───── DATASET CONTENT ─────
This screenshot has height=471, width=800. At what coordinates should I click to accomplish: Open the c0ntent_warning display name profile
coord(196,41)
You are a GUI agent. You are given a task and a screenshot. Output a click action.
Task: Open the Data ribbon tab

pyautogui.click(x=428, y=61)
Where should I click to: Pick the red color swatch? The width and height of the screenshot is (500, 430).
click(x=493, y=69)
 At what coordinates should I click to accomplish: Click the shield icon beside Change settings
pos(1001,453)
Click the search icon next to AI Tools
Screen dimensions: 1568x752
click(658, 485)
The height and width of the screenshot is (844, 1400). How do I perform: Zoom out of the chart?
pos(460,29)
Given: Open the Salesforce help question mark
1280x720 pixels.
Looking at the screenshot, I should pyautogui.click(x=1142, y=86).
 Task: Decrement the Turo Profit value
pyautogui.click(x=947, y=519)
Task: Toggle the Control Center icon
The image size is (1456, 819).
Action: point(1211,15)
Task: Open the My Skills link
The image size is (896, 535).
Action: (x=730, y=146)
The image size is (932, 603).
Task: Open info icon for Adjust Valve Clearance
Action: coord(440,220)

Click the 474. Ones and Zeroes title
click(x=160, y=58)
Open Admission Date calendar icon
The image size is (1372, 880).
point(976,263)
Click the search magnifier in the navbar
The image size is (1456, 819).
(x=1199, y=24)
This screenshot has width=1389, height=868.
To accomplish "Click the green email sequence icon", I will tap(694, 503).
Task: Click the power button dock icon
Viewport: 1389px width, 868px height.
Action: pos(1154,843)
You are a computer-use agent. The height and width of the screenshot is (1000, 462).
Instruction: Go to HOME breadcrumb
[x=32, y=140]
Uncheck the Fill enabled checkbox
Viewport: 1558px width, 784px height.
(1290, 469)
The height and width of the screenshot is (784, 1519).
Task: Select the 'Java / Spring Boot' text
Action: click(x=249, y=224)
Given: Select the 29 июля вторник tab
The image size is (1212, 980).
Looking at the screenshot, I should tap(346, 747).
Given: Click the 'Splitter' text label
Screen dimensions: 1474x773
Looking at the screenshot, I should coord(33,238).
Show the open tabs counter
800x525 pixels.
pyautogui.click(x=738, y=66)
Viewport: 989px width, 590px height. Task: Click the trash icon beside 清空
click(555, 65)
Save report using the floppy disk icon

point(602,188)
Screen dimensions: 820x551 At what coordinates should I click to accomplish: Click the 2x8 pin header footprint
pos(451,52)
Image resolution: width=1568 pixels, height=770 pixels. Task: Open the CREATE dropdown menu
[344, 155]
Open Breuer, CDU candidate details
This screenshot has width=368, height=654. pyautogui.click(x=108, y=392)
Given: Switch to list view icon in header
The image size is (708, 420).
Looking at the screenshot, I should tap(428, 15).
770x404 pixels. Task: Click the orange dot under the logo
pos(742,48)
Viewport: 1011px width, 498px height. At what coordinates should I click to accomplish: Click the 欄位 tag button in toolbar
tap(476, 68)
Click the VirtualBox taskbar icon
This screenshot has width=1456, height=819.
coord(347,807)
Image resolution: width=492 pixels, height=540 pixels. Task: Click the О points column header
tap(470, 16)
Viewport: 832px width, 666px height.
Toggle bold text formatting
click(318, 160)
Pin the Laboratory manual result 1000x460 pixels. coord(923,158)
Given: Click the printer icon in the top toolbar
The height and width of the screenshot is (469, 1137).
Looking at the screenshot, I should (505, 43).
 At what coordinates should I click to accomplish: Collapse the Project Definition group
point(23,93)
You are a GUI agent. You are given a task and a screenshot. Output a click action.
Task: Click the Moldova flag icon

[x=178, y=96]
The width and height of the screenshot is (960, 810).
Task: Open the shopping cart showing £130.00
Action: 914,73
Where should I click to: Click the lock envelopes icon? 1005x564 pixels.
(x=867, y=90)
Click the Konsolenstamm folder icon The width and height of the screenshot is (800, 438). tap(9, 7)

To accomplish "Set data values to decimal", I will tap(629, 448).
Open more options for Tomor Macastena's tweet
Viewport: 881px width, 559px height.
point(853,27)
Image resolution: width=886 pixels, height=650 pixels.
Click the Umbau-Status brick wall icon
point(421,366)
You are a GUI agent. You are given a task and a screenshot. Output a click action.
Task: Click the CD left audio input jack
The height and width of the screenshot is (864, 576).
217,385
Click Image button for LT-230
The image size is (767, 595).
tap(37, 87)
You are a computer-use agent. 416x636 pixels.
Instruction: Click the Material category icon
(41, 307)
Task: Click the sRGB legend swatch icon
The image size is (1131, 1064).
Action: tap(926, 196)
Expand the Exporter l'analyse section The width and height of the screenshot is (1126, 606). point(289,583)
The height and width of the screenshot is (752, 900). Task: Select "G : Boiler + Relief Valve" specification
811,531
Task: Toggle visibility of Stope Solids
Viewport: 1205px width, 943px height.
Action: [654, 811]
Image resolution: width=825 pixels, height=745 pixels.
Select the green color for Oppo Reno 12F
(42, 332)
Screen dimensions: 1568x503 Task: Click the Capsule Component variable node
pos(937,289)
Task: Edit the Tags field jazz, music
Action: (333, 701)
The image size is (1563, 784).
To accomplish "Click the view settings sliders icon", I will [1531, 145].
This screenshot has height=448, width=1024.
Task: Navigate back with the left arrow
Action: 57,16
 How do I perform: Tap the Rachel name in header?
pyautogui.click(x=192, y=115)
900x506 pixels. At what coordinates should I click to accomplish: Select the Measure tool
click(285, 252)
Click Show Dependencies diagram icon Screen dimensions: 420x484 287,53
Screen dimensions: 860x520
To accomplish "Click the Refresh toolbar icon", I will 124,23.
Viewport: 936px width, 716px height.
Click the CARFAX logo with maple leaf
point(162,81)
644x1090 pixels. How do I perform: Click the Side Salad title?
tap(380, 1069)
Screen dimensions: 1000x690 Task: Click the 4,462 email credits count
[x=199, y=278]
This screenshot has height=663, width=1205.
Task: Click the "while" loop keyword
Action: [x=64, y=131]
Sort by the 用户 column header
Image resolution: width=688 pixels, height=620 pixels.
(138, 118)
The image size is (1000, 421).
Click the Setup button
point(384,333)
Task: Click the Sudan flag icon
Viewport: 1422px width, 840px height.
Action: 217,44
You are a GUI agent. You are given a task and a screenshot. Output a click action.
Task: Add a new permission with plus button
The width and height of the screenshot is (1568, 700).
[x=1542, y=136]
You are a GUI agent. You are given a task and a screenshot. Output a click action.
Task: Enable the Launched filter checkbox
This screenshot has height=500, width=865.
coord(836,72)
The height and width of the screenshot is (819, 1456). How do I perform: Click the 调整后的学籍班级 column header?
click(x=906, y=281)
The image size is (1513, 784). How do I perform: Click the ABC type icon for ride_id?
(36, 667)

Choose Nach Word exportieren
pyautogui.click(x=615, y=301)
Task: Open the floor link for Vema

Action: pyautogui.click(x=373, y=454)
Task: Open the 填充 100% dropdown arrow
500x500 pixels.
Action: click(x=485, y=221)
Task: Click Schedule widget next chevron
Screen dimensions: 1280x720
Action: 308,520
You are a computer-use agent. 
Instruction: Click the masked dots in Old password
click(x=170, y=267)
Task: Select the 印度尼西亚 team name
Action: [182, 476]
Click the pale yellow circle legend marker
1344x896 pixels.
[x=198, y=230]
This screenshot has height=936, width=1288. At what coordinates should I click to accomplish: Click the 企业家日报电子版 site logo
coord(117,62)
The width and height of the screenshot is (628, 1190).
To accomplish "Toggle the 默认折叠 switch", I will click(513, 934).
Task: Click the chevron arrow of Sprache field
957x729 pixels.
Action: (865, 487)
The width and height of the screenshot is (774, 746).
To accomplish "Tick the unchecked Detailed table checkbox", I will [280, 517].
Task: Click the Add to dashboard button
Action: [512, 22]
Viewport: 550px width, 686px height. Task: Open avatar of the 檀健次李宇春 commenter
─────
**TASK DESCRIPTION:** Output as a JSON list of strings, one per line with blank lines omitted, every line from the one containing "This screenshot has height=936, width=1288." down through the end of the lines above.

**FINISHED EXERCISE:**
[
  "This screenshot has height=936, width=1288. At what coordinates should I click to accomplish: Click the 企业家日报电子版 site logo",
  "coord(117,62)",
  "The width and height of the screenshot is (628, 1190).",
  "To accomplish \"Toggle the 默认折叠 switch\", I will click(513, 934).",
  "Task: Click the chevron arrow of Sprache field",
  "957x729 pixels.",
  "Action: (865, 487)",
  "The width and height of the screenshot is (774, 746).",
  "To accomplish \"Tick the unchecked Detailed table checkbox\", I will [280, 517].",
  "Task: Click the Add to dashboard button",
  "Action: [512, 22]",
  "Viewport: 550px width, 686px height. Task: Open avatar of the 檀健次李宇春 commenter"
]